A first raceway having a first raceway surface, a second raceway having a second raceway surface, and a rollable arrangement between the first raceway surface and the second raceway surface. A thrust bearing comprising a plurality of the rolling elements and a cage that holds the rolling elements at equal intervals over the circumferential direction,
The first raceway ring and the second raceway ring are molded bodies of a resin composition,
A resin thrust rolling bearing, wherein the molded article has a tensile elastic modulus of 3800 MPa or more and a bending elastic modulus of 3400 MPa or more.   The resin-made thrust rolling bearing according to claim 1, wherein the cage is a molded body of a resin composition.   3. The resin-made thrust rolling bearing according to claim 1, wherein the rolling element is made of ceramics.   4. The resin product according to claim 1, wherein the resin composition forming the first raceway ring and the second raceway ring does not include a fibrous reinforcing material. 5. Thrust rolling bearing.   The resin composition that forms the first raceway ring and the second raceway ring includes an aromatic polyetherketone resin as a base resin.
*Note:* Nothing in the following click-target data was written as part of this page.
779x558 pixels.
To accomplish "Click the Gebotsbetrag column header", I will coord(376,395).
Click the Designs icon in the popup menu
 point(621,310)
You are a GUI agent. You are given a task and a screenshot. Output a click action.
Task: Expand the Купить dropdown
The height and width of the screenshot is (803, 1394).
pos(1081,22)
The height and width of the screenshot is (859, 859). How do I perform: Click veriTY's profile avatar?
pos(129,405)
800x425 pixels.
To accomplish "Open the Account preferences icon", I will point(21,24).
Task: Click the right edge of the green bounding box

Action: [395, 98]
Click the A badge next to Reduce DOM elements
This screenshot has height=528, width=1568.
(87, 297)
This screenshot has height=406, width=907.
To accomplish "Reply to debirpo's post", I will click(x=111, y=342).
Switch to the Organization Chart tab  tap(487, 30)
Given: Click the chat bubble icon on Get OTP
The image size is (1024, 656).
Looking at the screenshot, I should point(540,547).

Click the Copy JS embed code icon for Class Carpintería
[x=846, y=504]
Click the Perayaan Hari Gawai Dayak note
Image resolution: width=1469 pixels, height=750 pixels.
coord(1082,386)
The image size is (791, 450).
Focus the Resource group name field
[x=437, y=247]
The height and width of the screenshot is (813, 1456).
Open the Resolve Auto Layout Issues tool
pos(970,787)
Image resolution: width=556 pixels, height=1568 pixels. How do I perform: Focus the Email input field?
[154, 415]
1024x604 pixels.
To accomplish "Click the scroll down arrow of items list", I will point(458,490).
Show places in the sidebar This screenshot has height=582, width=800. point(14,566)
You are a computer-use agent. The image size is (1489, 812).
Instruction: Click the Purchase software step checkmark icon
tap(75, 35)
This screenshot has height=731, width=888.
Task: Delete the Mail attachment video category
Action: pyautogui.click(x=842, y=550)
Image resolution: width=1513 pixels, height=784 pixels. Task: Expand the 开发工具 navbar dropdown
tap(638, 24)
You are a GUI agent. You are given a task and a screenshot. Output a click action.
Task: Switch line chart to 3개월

The resin-made thrust rolling bearing described in the item.   The resin thrust rolling bearing according to claim 2, wherein the resin composition forming the cage includes a fluororesin as a base resin.   7. The resin thrust rolling bearing according to claim 1, wherein the molded article has a tensile elastic modulus of 3800 MPa to 4200 MPa and a bending elastic modulus of 3400 MPa to 4000 MPa. .   The resin composition forming the first raceway ring and the resin composition forming the second raceway ring are resin compositions having the same composition. A resin thrust rolling bearing according to any one of the preceding claims.